Dataset records:
□ □ □ □ □ □ □
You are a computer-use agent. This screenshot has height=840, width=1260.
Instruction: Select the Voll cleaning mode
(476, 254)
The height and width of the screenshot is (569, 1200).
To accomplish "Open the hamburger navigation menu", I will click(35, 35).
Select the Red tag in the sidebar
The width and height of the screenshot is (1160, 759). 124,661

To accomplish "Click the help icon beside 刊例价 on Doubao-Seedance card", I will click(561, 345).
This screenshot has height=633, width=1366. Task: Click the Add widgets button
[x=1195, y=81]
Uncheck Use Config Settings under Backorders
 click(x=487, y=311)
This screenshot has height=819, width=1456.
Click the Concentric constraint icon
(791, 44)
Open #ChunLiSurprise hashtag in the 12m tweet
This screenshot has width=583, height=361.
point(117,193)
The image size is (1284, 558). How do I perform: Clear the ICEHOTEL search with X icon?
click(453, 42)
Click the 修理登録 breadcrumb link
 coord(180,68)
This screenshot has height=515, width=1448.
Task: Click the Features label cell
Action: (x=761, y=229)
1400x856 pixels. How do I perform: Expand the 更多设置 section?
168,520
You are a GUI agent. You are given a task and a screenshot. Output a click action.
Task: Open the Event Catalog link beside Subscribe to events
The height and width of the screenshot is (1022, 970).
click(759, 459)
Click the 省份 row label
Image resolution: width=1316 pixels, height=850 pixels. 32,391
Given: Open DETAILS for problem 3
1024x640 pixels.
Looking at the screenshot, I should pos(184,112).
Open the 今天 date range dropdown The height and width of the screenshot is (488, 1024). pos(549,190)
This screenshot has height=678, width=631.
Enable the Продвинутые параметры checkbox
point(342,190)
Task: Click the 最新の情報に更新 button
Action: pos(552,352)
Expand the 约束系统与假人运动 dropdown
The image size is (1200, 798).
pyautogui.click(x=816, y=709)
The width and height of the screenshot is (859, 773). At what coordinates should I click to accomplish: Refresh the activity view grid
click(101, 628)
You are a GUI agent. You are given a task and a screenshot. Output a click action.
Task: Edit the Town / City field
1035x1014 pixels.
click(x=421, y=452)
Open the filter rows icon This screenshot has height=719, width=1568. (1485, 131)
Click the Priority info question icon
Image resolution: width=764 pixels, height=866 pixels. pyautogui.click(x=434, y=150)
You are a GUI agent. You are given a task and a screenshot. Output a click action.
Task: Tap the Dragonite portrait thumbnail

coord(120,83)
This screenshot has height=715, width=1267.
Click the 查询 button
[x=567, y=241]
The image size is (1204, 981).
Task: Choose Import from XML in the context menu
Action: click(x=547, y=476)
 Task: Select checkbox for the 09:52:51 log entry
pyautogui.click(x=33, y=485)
□ □ □ □ □ □ □
_TASK DIRECTIONS_
The answer should be exactly the lines from the one that contains "1035x1014 pixels." through the end of the entries, both ends included, and nothing besides.

_RESPONSE BELOW_
1035x1014 pixels.
click(x=421, y=452)
Open the filter rows icon This screenshot has height=719, width=1568. (1485, 131)
Click the Priority info question icon
Image resolution: width=764 pixels, height=866 pixels. pyautogui.click(x=434, y=150)
You are a GUI agent. You are given a task and a screenshot. Output a click action.
Task: Tap the Dragonite portrait thumbnail

coord(120,83)
This screenshot has height=715, width=1267.
Click the 查询 button
[x=567, y=241]
The image size is (1204, 981).
Task: Choose Import from XML in the context menu
Action: click(x=547, y=476)
 Task: Select checkbox for the 09:52:51 log entry
pyautogui.click(x=33, y=485)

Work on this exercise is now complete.